I’ve recently been thinking about “modular chains” while snacking on potato chips—honestly, what has that changed for us regular users? From a practical standpoint, it doesn’t feel like a brand-new concept; rather, for the same swap/cross-chain transaction, the route is more convoluted, but it’s not necessarily more expensive or slower. Last night, I looked at a swap (the kind like 0x7a…c3), where it first passes through a routing contract, then sends the data to another layer for confirmation, and only then is it settled on the main chain. No wonder I stared at the pending transaction in a daze for a long time.



The benefits are there too: sometimes the fees really are more stable, and when the main chain is congested, things don’t fall apart as badly.
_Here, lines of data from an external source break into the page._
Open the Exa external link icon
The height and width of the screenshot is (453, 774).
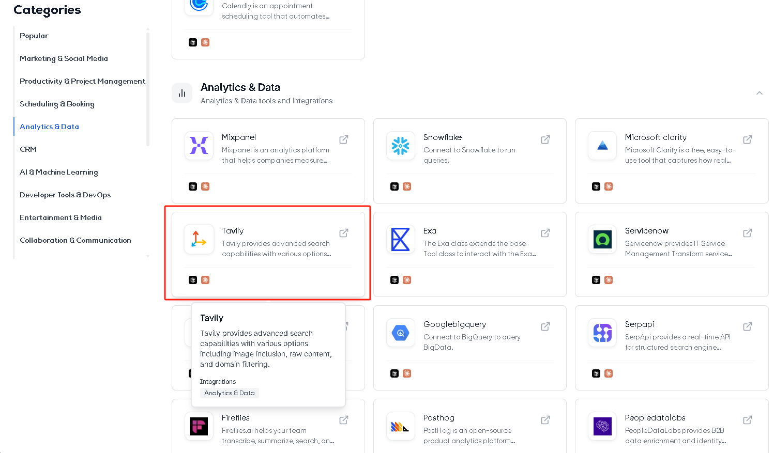pos(545,233)
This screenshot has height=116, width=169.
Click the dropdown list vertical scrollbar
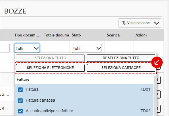[155, 95]
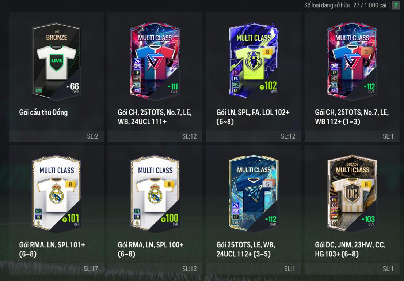
Task: Select the Multi Class 112 OVR card with badge 3
Action: [352, 61]
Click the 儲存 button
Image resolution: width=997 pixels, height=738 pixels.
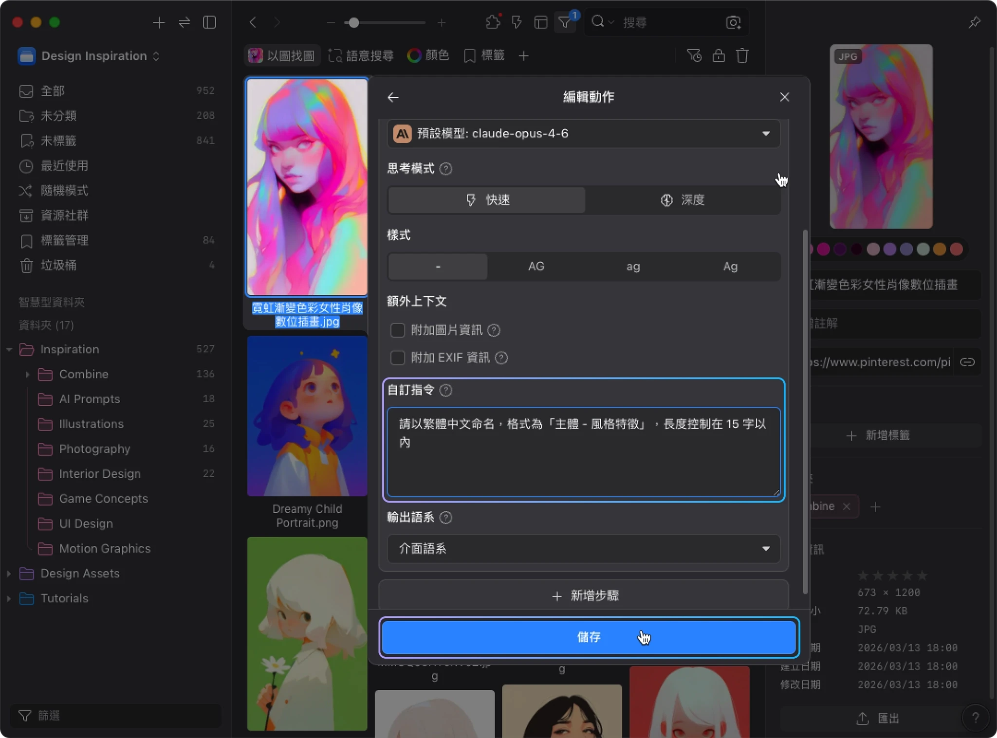tap(589, 637)
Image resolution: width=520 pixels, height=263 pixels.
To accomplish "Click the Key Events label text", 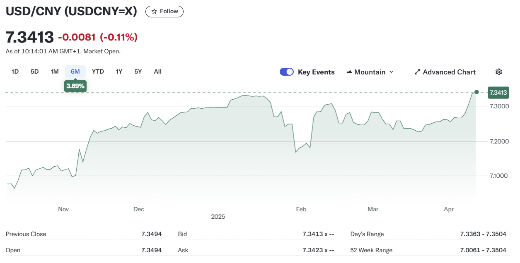I will tap(316, 72).
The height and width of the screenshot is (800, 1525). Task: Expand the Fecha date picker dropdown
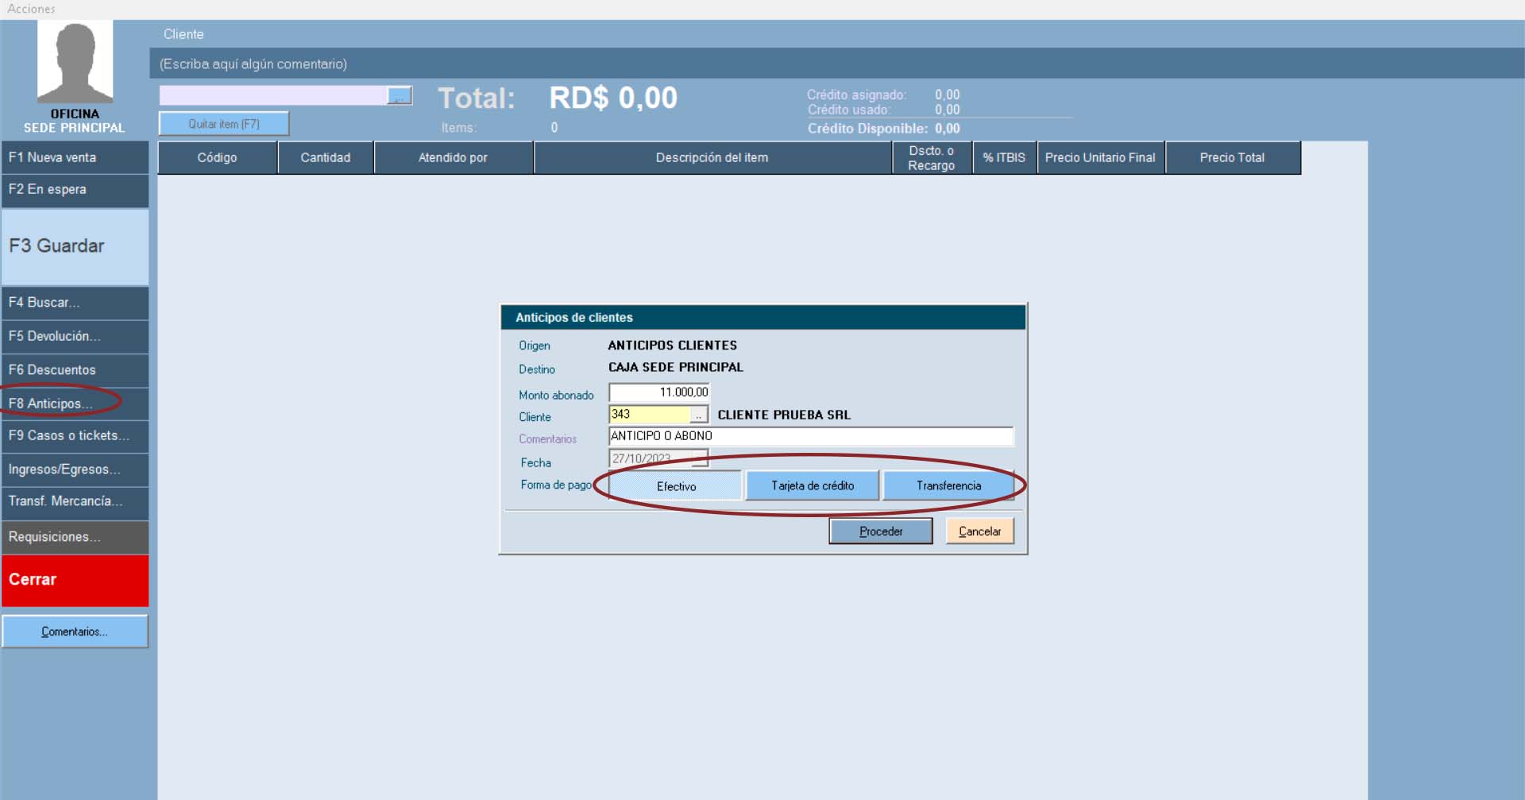(699, 458)
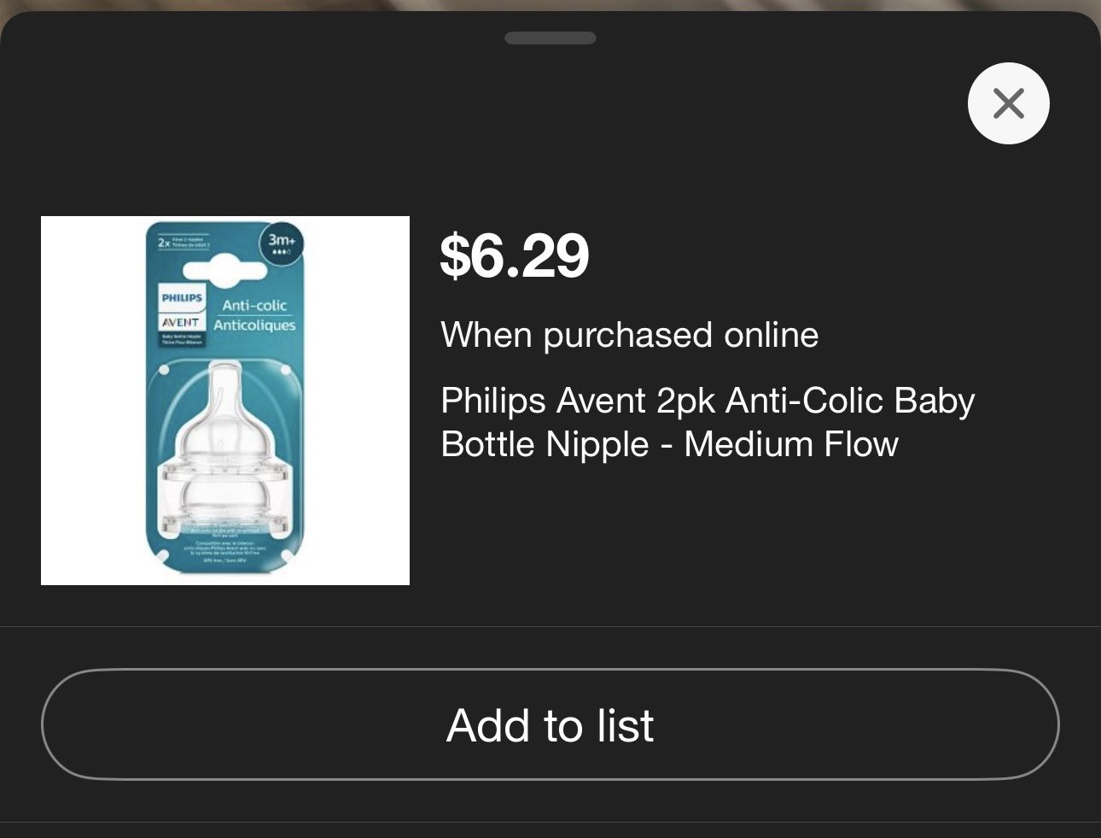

But the downside is that “who am I actually trusting” becomes more complicated—once you click in your wallet, behind the scenes it could be a relay of DA, orderers, bridges, and a proof system. And if something goes wrong, it’s harder to figure out what’s happening at a glance.

By the way, recently everyone has been comparing RWA and on-chain yield products to U.S. Treasury yields—I can’t deny I’m tempted too. But what I care about more right now is whether the underlying “relay chain” is stable. Even if the returns look great, I don’t want to end up getting stuck at the withdrawal step… Anyway, I’ll try with small amounts first, so I don’t get carried away.